According to a post on Nottingham Indymedia, the anti-mayor campaign currently being run by the Labour Party in Nottingham has sunk to a new low.
A leaflet (found in the street outside a mosque) claims, “The Racist BNP & EDL want a £1M Extra Mayor. That’s the only way they can win in Nottingham.” This is desperate stuff on Labour’s part.
While it is true that the BNP have expressed support for elected mayors and will presumably stand somebody in the unlikely event that the city votes in favour of a mayor in the May 3rd referendum, they are unlikely to win anything more than a handful of votes. As “Weasel Hunter” points out, “They polled at around 3% of the vote in the ward where they stood in Nottingham last year.” The EDL meanwhile are not a political party (despite the aspirations of some members) so their opinion on elected mayors (if they have one) is of no consequence.

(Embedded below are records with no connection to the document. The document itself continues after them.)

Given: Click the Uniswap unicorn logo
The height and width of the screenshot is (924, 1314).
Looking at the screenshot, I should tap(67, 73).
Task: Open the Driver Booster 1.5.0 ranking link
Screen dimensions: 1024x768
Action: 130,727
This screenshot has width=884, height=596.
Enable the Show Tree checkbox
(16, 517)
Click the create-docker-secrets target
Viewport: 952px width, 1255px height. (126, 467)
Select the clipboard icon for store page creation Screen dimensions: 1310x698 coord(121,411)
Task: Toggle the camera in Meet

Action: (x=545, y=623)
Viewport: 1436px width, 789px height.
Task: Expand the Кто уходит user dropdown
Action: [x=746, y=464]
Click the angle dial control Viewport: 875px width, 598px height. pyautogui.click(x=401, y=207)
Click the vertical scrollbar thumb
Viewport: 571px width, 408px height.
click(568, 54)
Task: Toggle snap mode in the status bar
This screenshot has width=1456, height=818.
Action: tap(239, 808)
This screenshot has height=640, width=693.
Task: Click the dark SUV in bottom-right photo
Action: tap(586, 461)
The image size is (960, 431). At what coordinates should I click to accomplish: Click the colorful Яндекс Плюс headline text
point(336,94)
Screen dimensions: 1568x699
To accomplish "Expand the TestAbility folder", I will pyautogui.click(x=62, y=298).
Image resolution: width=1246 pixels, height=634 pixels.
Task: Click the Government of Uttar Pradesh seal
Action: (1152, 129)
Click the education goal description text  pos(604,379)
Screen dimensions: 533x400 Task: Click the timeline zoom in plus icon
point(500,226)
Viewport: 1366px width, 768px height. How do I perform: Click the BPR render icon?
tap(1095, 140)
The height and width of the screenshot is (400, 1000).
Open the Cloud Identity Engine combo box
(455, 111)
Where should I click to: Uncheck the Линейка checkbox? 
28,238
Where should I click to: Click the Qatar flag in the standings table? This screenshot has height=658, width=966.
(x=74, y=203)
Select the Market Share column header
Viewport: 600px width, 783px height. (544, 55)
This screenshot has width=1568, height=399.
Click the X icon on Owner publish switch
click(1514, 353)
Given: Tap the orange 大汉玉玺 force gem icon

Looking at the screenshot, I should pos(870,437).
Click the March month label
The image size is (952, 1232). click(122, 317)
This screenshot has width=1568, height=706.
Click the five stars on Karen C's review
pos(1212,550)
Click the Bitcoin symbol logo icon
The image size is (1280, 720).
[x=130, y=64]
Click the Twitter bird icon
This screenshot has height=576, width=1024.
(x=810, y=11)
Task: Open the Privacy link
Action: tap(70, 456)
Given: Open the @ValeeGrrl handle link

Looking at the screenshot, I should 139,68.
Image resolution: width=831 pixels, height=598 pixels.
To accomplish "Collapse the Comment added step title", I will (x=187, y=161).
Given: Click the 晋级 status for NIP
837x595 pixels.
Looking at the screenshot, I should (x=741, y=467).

That Nottingham Labour is now using the threat of the far-right to further their political agendas is particularly ironic given that when the EDL came to town in December 2009, council leader Jon Collins encouraged people not to join the counter-protest. Fortunately he was widely ignored.
This sort of cynical exploitation of anti-fascism by politicians, seeking to protect their power, can only serve to discredit serious anti-fascism – presenting it as a conservative force, defending the status quo – and needs to be condemned in the strongest terms.